*** Source records
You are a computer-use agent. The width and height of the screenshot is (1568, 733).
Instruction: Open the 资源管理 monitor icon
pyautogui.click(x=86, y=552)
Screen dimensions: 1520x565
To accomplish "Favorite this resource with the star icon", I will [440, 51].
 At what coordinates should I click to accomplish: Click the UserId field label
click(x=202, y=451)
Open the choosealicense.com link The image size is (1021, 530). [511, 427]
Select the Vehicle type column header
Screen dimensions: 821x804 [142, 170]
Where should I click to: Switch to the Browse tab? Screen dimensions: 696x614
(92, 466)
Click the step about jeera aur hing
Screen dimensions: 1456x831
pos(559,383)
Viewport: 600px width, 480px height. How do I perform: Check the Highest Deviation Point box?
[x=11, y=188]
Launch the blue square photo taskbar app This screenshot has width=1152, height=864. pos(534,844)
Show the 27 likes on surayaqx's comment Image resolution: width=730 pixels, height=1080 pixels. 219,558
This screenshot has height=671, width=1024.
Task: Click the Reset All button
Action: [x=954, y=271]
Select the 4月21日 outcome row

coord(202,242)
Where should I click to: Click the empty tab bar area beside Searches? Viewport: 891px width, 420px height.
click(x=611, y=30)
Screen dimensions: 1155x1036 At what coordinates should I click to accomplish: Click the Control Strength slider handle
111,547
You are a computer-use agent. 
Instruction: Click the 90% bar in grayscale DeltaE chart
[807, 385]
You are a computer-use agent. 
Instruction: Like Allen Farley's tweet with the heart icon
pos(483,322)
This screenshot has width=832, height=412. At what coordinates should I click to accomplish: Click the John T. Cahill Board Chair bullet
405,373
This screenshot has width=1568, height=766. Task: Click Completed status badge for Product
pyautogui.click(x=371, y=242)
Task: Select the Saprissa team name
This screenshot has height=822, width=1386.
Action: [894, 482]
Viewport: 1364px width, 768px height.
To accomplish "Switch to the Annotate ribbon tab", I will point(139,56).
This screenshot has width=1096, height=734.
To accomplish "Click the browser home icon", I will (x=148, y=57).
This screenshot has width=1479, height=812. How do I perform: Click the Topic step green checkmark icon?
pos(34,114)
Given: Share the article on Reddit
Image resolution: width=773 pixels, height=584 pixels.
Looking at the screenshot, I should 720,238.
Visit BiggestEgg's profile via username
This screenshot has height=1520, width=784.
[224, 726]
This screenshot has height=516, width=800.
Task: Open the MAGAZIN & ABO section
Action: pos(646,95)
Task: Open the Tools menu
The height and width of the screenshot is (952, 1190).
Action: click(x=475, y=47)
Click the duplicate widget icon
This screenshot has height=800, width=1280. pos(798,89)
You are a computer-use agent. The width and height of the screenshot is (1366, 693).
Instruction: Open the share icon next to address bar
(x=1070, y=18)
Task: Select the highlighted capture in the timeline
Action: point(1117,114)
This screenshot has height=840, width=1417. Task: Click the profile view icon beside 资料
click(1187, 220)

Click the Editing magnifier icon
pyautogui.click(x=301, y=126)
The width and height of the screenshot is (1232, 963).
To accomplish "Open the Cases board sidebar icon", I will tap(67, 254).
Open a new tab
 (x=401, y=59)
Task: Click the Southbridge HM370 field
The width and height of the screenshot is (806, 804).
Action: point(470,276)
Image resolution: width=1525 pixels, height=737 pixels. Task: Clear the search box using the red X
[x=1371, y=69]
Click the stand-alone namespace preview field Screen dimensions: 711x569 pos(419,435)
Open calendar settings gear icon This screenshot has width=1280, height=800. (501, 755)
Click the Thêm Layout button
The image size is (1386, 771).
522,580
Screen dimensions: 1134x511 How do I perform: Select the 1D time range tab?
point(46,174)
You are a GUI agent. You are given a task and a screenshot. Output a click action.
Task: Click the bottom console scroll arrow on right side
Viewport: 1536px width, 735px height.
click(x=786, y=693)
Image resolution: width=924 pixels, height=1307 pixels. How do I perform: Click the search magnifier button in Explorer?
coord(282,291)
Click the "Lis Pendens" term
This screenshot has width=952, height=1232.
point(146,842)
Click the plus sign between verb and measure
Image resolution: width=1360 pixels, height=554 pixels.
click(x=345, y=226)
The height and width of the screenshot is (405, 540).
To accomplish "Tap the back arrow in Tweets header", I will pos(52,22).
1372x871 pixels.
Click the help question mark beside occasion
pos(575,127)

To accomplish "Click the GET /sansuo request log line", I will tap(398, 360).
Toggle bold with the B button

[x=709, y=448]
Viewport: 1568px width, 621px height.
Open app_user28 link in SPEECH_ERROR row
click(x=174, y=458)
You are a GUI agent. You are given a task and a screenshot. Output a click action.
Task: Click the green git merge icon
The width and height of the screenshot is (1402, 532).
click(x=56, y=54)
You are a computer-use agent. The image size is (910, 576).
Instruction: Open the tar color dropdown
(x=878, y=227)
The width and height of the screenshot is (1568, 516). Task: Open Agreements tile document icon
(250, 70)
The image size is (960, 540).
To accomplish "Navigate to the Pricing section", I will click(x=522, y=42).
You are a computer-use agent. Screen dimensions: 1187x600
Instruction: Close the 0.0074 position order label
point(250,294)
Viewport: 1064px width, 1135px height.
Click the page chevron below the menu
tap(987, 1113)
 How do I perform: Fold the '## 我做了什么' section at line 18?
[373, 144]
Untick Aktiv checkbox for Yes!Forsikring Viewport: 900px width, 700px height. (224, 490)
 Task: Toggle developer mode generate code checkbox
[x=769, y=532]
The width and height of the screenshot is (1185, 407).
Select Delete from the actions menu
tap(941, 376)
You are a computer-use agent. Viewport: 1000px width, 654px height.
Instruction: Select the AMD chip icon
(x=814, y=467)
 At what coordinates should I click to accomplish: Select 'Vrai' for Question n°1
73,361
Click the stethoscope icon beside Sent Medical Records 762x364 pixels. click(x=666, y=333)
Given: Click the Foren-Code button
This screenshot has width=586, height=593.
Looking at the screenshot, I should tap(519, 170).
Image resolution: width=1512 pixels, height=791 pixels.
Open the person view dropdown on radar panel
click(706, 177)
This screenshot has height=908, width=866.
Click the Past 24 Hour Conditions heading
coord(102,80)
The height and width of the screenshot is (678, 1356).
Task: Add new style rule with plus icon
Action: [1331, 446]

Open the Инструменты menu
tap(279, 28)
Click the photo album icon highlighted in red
******
→ **Aim of the task**:
The records above need to be retyped exactly.

→ **Output of the task**:
You are a computer-use agent. The width and height of the screenshot is (1568, 733).
Instruction: Open the 资源管理 monitor icon
pyautogui.click(x=86, y=552)
Screen dimensions: 1520x565
To accomplish "Favorite this resource with the star icon", I will [440, 51].
 At what coordinates should I click to accomplish: Click the UserId field label
click(x=202, y=451)
Open the choosealicense.com link The image size is (1021, 530). [511, 427]
Select the Vehicle type column header
Screen dimensions: 821x804 [142, 170]
Where should I click to: Switch to the Browse tab? Screen dimensions: 696x614
(92, 466)
Click the step about jeera aur hing
Screen dimensions: 1456x831
pos(559,383)
Viewport: 600px width, 480px height. How do I perform: Check the Highest Deviation Point box?
[x=11, y=188]
Launch the blue square photo taskbar app This screenshot has width=1152, height=864. pos(534,844)
Show the 27 likes on surayaqx's comment Image resolution: width=730 pixels, height=1080 pixels. 219,558
This screenshot has height=671, width=1024.
Task: Click the Reset All button
Action: [x=954, y=271]
Select the 4月21日 outcome row

coord(202,242)
Where should I click to: Click the empty tab bar area beside Searches? Viewport: 891px width, 420px height.
click(x=611, y=30)
Screen dimensions: 1155x1036 At what coordinates should I click to accomplish: Click the Control Strength slider handle
111,547
You are a computer-use agent. 
Instruction: Click the 90% bar in grayscale DeltaE chart
[807, 385]
You are a computer-use agent. 
Instruction: Like Allen Farley's tweet with the heart icon
pos(483,322)
This screenshot has width=832, height=412. At what coordinates should I click to accomplish: Click the John T. Cahill Board Chair bullet
405,373
This screenshot has width=1568, height=766. Task: Click Completed status badge for Product
pyautogui.click(x=371, y=242)
Task: Select the Saprissa team name
This screenshot has height=822, width=1386.
Action: [894, 482]
Viewport: 1364px width, 768px height.
To accomplish "Switch to the Annotate ribbon tab", I will point(139,56).
This screenshot has width=1096, height=734.
To accomplish "Click the browser home icon", I will (x=148, y=57).
This screenshot has width=1479, height=812. How do I perform: Click the Topic step green checkmark icon?
pos(34,114)
Given: Share the article on Reddit
Image resolution: width=773 pixels, height=584 pixels.
Looking at the screenshot, I should 720,238.
Visit BiggestEgg's profile via username
This screenshot has height=1520, width=784.
[224, 726]
This screenshot has height=516, width=800.
Task: Open the MAGAZIN & ABO section
Action: pos(646,95)
Task: Open the Tools menu
The height and width of the screenshot is (952, 1190).
Action: click(x=475, y=47)
Click the duplicate widget icon
This screenshot has height=800, width=1280. pos(798,89)
You are a computer-use agent. The width and height of the screenshot is (1366, 693).
Instruction: Open the share icon next to address bar
(x=1070, y=18)
Task: Select the highlighted capture in the timeline
Action: point(1117,114)
This screenshot has height=840, width=1417. Task: Click the profile view icon beside 资料
click(1187, 220)

Click the Editing magnifier icon
pyautogui.click(x=301, y=126)
The width and height of the screenshot is (1232, 963).
To accomplish "Open the Cases board sidebar icon", I will tap(67, 254).
Open a new tab
 (x=401, y=59)
Task: Click the Southbridge HM370 field
The width and height of the screenshot is (806, 804).
Action: point(470,276)
Image resolution: width=1525 pixels, height=737 pixels. Task: Clear the search box using the red X
[x=1371, y=69]
Click the stand-alone namespace preview field Screen dimensions: 711x569 pos(419,435)
Open calendar settings gear icon This screenshot has width=1280, height=800. (501, 755)
Click the Thêm Layout button
The image size is (1386, 771).
522,580
Screen dimensions: 1134x511 How do I perform: Select the 1D time range tab?
point(46,174)
You are a GUI agent. You are given a task and a screenshot. Output a click action.
Task: Click the bottom console scroll arrow on right side
Viewport: 1536px width, 735px height.
click(x=786, y=693)
Image resolution: width=924 pixels, height=1307 pixels. How do I perform: Click the search magnifier button in Explorer?
coord(282,291)
Click the "Lis Pendens" term
This screenshot has width=952, height=1232.
point(146,842)
Click the plus sign between verb and measure
Image resolution: width=1360 pixels, height=554 pixels.
click(x=345, y=226)
The height and width of the screenshot is (405, 540).
To accomplish "Tap the back arrow in Tweets header", I will pos(52,22).
1372x871 pixels.
Click the help question mark beside occasion
pos(575,127)

To accomplish "Click the GET /sansuo request log line", I will tap(398, 360).
Toggle bold with the B button

[x=709, y=448]
Viewport: 1568px width, 621px height.
Open app_user28 link in SPEECH_ERROR row
click(x=174, y=458)
You are a GUI agent. You are given a task and a screenshot. Output a click action.
Task: Click the green git merge icon
The width and height of the screenshot is (1402, 532).
click(x=56, y=54)
You are a computer-use agent. The image size is (910, 576).
Instruction: Open the tar color dropdown
(x=878, y=227)
The width and height of the screenshot is (1568, 516). Task: Open Agreements tile document icon
(250, 70)
The image size is (960, 540).
To accomplish "Navigate to the Pricing section", I will click(x=522, y=42).
You are a computer-use agent. Screen dimensions: 1187x600
Instruction: Close the 0.0074 position order label
point(250,294)
Viewport: 1064px width, 1135px height.
Click the page chevron below the menu
tap(987, 1113)
 How do I perform: Fold the '## 我做了什么' section at line 18?
[373, 144]
Untick Aktiv checkbox for Yes!Forsikring Viewport: 900px width, 700px height. (224, 490)
 Task: Toggle developer mode generate code checkbox
[x=769, y=532]
The width and height of the screenshot is (1185, 407).
Select Delete from the actions menu
tap(941, 376)
You are a computer-use agent. Viewport: 1000px width, 654px height.
Instruction: Select the AMD chip icon
(x=814, y=467)
 At what coordinates should I click to accomplish: Select 'Vrai' for Question n°1
73,361
Click the stethoscope icon beside Sent Medical Records 762x364 pixels. click(x=666, y=333)
Given: Click the Foren-Code button
This screenshot has width=586, height=593.
Looking at the screenshot, I should tap(519, 170).
Image resolution: width=1512 pixels, height=791 pixels.
Open the person view dropdown on radar panel
click(706, 177)
This screenshot has height=908, width=866.
Click the Past 24 Hour Conditions heading
coord(102,80)
The height and width of the screenshot is (678, 1356).
Task: Add new style rule with plus icon
Action: [1331, 446]

Open the Инструменты menu
tap(279, 28)
Click the photo album icon highlighted in red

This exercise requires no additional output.